>>

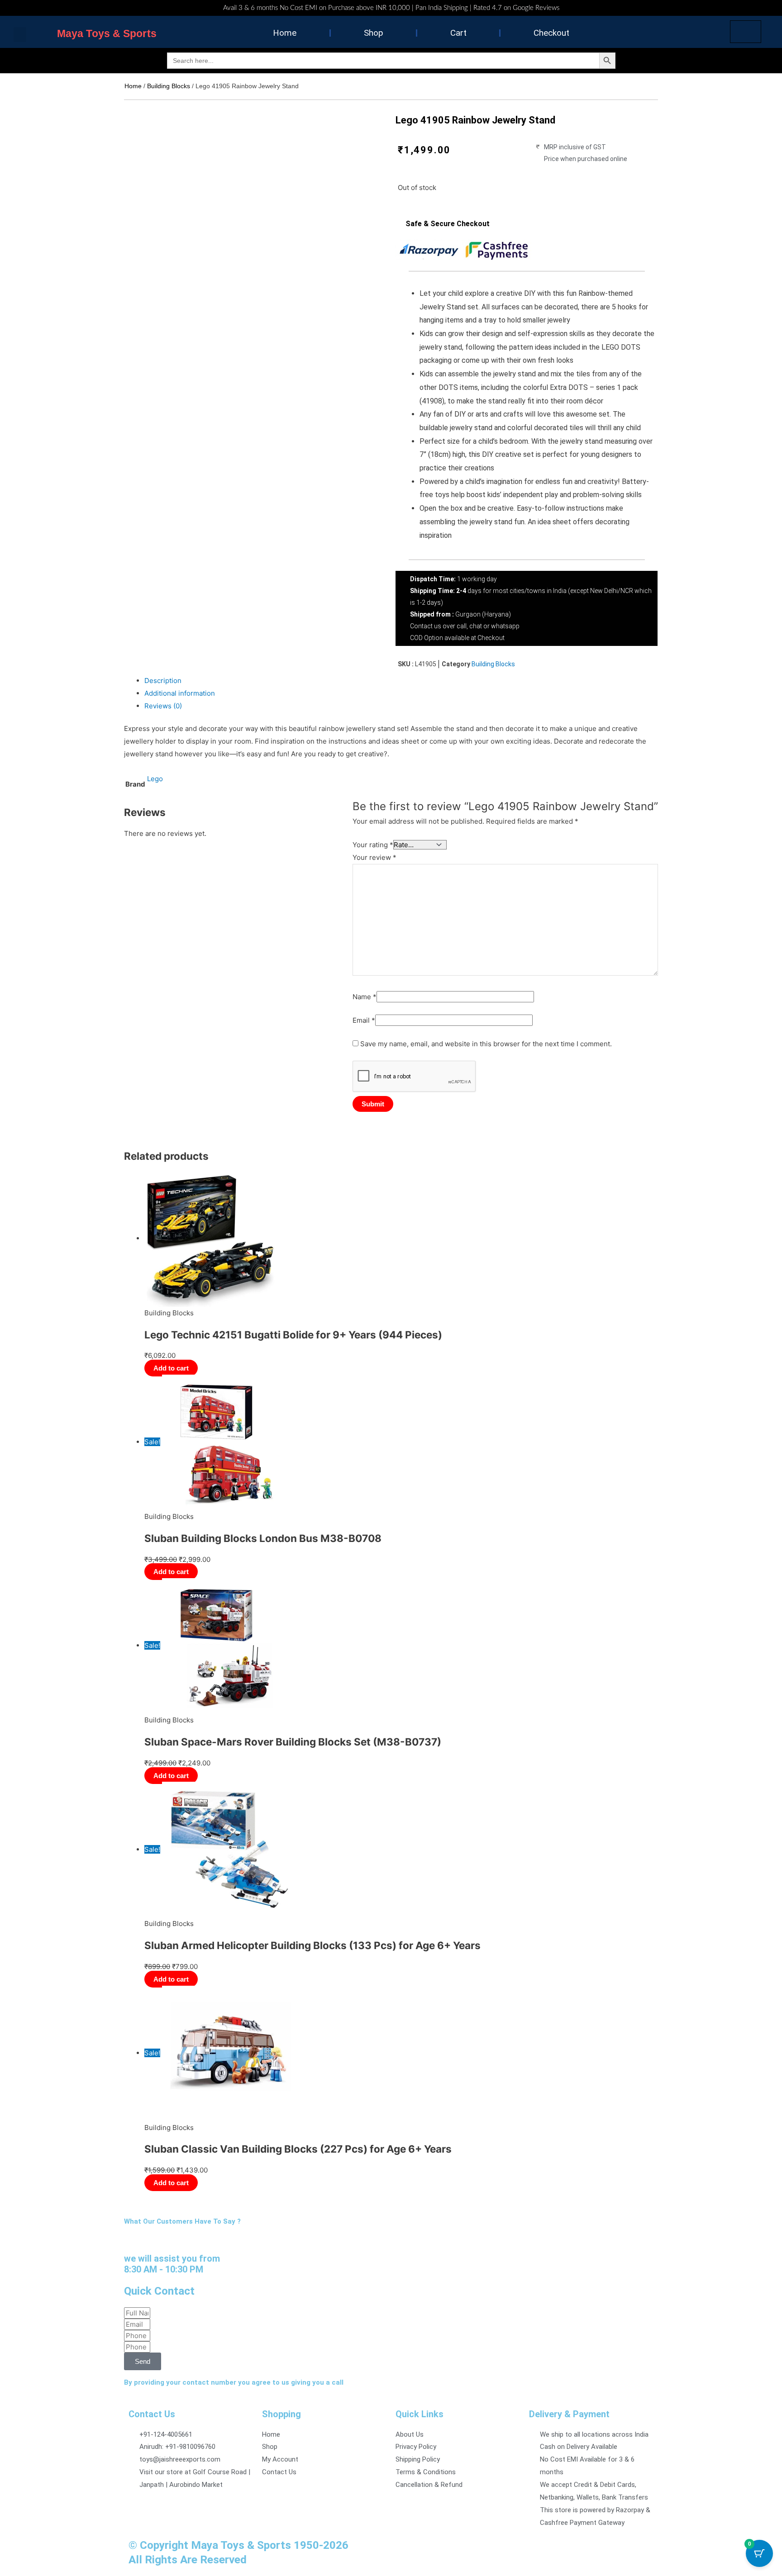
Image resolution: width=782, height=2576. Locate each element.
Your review (374, 857)
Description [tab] (162, 680)
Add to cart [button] (171, 1368)
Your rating (373, 844)
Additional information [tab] (179, 693)
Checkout (551, 33)
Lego (155, 778)
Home (284, 33)
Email (364, 1020)
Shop (373, 33)
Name (365, 996)
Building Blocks (168, 86)
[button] (20, 34)
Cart (458, 33)
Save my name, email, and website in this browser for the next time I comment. (486, 1043)
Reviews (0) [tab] (163, 706)
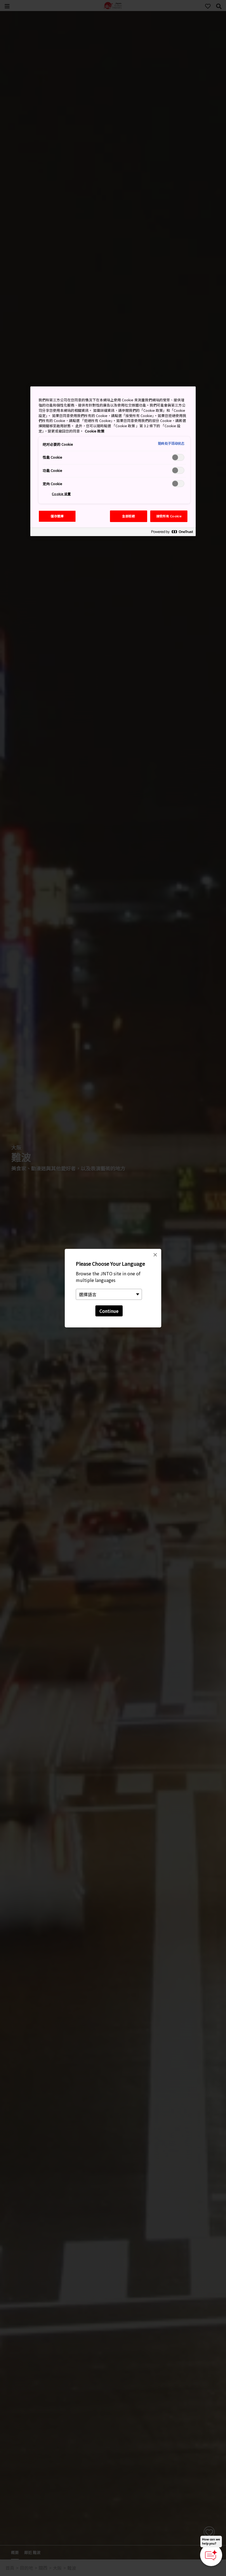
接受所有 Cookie (168, 516)
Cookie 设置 (61, 493)
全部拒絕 (128, 516)
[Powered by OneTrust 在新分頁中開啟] (172, 532)
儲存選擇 (57, 516)
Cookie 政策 (94, 431)
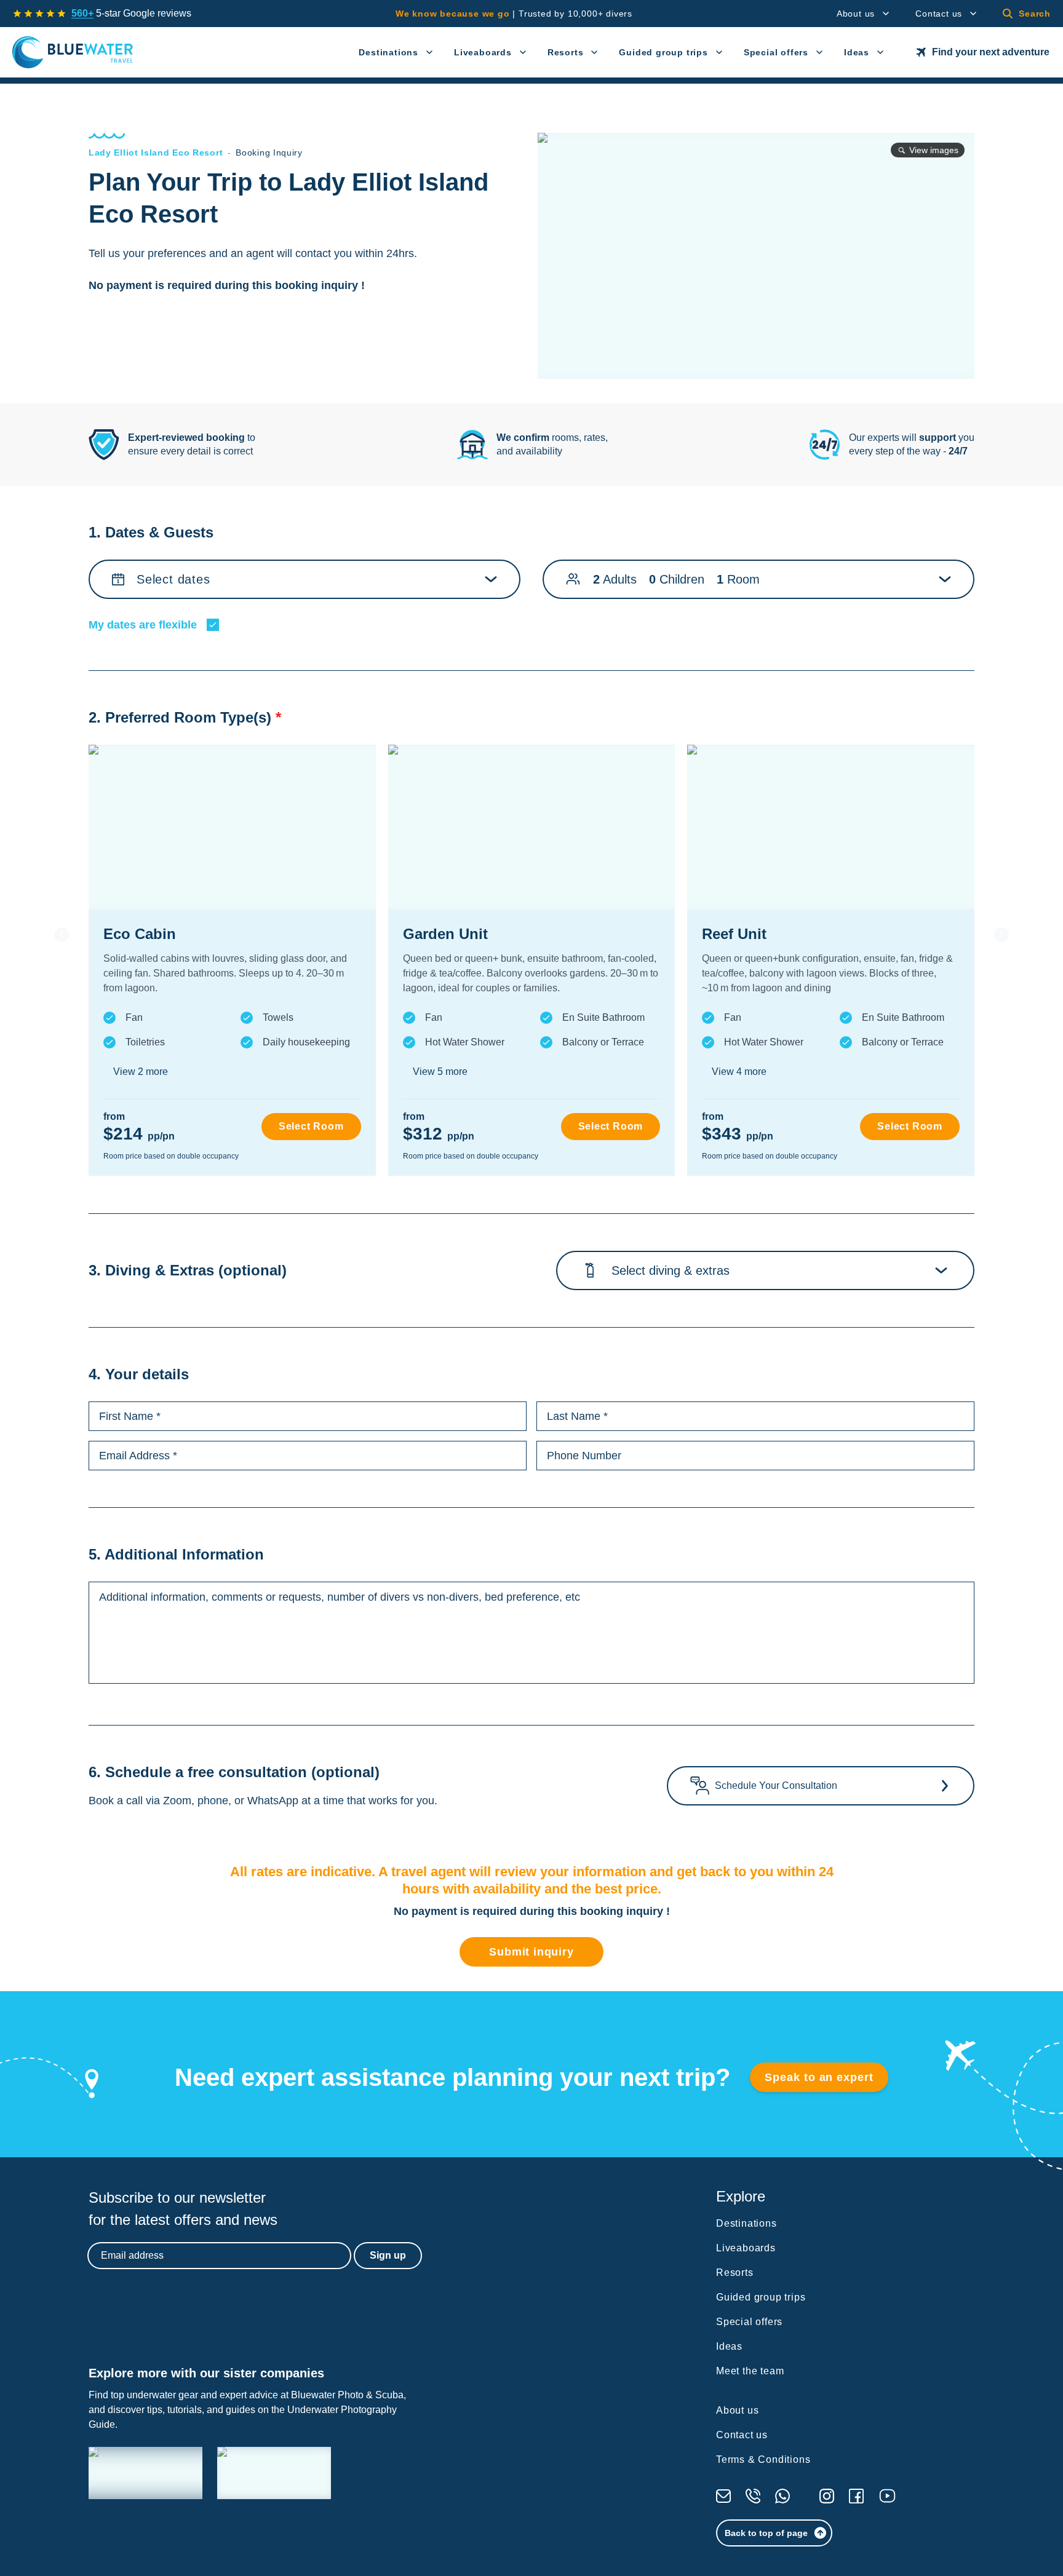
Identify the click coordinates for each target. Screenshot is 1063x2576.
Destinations (388, 52)
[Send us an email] (723, 2496)
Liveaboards (483, 52)
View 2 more (140, 1071)
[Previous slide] (61, 934)
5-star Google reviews (131, 13)
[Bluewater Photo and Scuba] (145, 2473)
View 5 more (440, 1071)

<<

* _TASK INSTRUCTIONS_: For this task, copy exactly the line with "5-star Google reviews (131, 13)" and the lines that come after it, stopping at the end of the material above.

* _WRITTEN ANSWER_:
5-star Google reviews (131, 13)
[Bluewater Photo and Scuba] (145, 2473)
View 5 more (440, 1071)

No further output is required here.